Materials and methods

Participants

The total study population consisted of 629 white Caucasian children and young adults aged between 5 and 25 years. This population was an extended cohort of children described previously and from which reference data were provided for the Hologic QDR 4500 Discovery DXA scanners; participant recruitment, inclusion and exclusion criteria were similar [32]. In brief, participants were recruited by means of advertisement from general practitioner surgeries and educational establishments within Greater Manchester in the UK. Children and young adults aged between 5 and 25 years and who were of white Caucasian ethnic origin were eligible to take part in the study. Those taking low-dose inhaled glucocorticoids were eligible to be included within the study [18]. Children who suffered from systemic disease, were taking medications known to affect bone health, had suffered recurrent low trauma fractures or long periods of immobilisation over the past 12 months, or had been pregnant, were not included in the study. Other exclusion criteria are described elsewhere [32].

Ethical approval was obtained from the North West Multi-centre Research Ethics Committee (MREC 04/8/006). This study was conducted according to the Declaration of Helsinki. Verbal consent to participate in this study was obtained from each participant. Informed written consent was obtained from each participant over 16 years of age and from parents or guardians of participants under 16 years.

Socio-economic status

In a subset of children, the Townsend Material Deprivation score (TMDS) [33] was used as an indicator of socio-economic status. The TMDS was determined from research participants’ postcodes and data from the UK 2001 Census [34].
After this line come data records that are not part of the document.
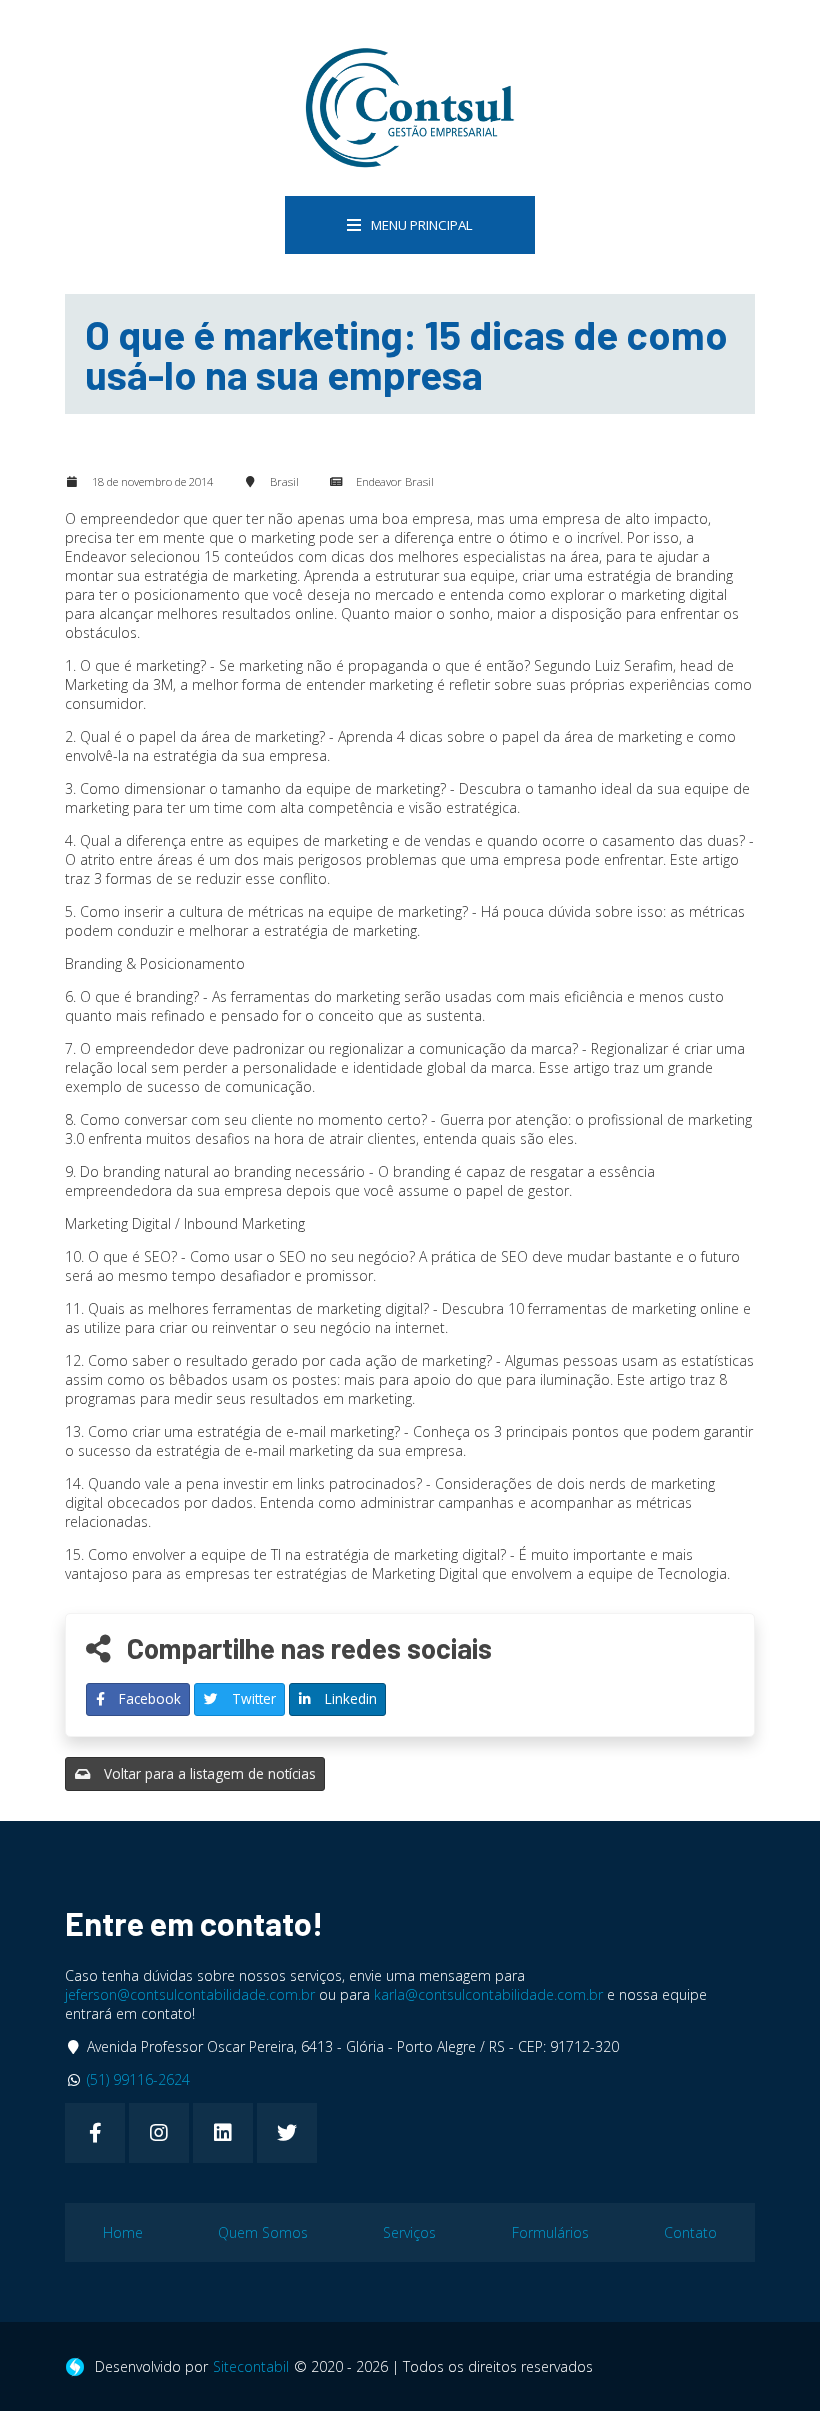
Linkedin (349, 1698)
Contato (690, 2232)
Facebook (148, 1698)
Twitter (252, 1698)
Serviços (409, 2232)
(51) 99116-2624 (138, 2079)
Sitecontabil (251, 2366)
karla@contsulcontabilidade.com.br (488, 1994)
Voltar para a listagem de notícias (208, 1773)
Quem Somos (263, 2232)
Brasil (284, 481)
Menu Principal (422, 225)
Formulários (550, 2232)
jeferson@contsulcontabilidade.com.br (190, 1994)
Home (123, 2232)
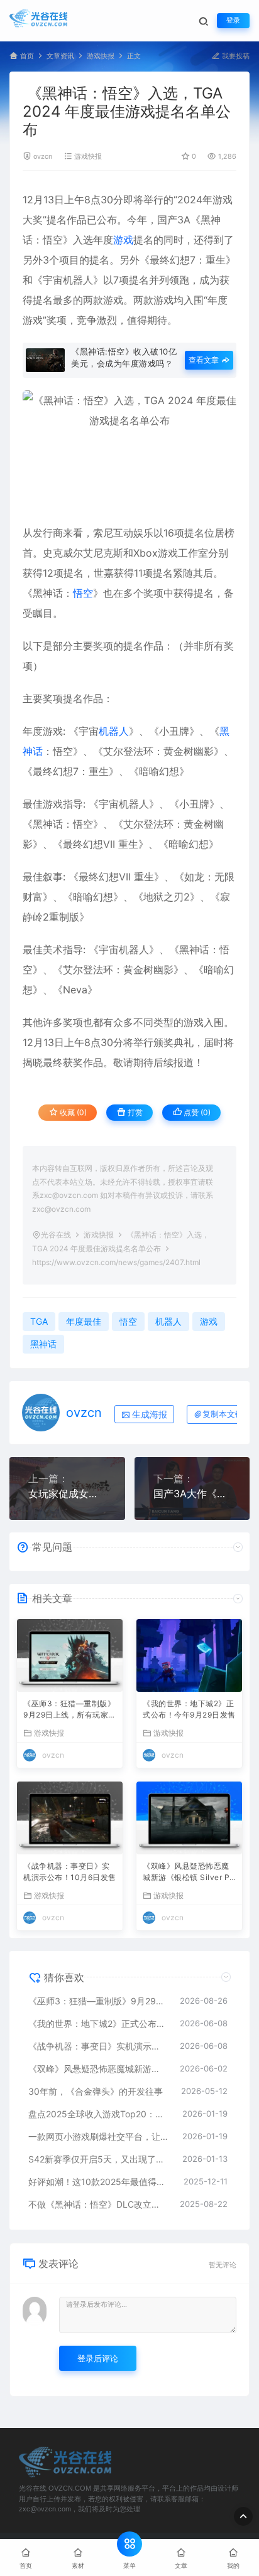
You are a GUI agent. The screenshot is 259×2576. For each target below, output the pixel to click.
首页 (27, 56)
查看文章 (205, 360)
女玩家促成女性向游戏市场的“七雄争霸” (67, 1493)
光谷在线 (56, 1234)
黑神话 (43, 1344)
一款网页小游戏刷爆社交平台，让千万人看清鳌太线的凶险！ (99, 2136)
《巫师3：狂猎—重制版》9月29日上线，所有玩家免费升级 (69, 1710)
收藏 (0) (72, 1112)
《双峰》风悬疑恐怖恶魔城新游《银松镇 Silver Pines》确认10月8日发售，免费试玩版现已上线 (188, 1872)
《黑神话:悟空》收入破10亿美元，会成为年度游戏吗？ (124, 357)
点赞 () (196, 1112)
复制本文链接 (226, 1414)
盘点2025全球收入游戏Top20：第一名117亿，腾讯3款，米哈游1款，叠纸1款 (99, 2113)
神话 (53, 593)
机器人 (78, 280)
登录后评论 (97, 2358)
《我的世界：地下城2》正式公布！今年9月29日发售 (189, 1709)
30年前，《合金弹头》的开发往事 (95, 2091)
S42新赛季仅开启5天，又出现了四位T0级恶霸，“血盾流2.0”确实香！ (99, 2159)
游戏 (222, 199)
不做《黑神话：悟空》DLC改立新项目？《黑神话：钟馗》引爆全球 (97, 2204)
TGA (39, 1321)
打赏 (134, 1112)
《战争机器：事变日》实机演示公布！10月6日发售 (69, 1871)
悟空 (53, 239)
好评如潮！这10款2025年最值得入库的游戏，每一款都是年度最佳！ (99, 2181)
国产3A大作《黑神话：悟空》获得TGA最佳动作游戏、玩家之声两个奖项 (192, 1493)
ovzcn (42, 156)
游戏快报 (100, 56)
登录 (233, 20)
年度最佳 (83, 1321)
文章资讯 (60, 56)
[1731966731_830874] (129, 450)
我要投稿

Anthropometric measurements

Participant’s height (centimetre) was measured to the nearest 0.1 cm using a wall-mounted stadiometer (Leicester Height Measure, Child Growth Foundation, UK). Weight (kilogram) was measured to the nearest 0.1 kg using Seca digital scales (Autoweigh Scales, UK). These measurements were taken with participants in light clothes, without shoes and coat. Body mass index (BMI; kilograms per square metre) was calculated (weight/height2). Standard deviation scores (SDS; also referred to as Z scores) for height, weight and BMI for each participant were calculated from UK reference data [35, 36] (Table 1). Forearm length (millimetre) was measured using a flexible tape measure (Sunlight Medical, Tel Aviv, Israel). Measurements were undertaken with the participant seated, with the elbow resting on a flat surface (table top) and flexed at 90° with forearm in mid-position. Forearm length was defined as the distance from the distal tip of the ulna styloid process to the olecranon (table top).
Table 1

Descriptive characteristics of the study population for height, weight and body mass index (BMI)

Descriptive characteristics

Males

Females

Mean ± SD

SDS

Mean ± SD

SDS

Age (years)

14.9 ± 4.9

12.7 ± 3.8

Height (cm)

161.5 ± 19.8

0.39 ± 0.92

150.0 ± 16.5

0.23 ± 0.97

Weight (kg)

56.4 ± 20.5

0.59 ± 0.99

46.4 ± 15.8

0.39 ± 1.01

BMI (kg/m2)

20.7 ± 4.0

0.47 ± 1.05

19.9 ± 3.9

0.36 ± 1.03

Standard deviation scores (SDS) are calculated from United Kingdom reference centile curves for height, weight and BMI [35, 36]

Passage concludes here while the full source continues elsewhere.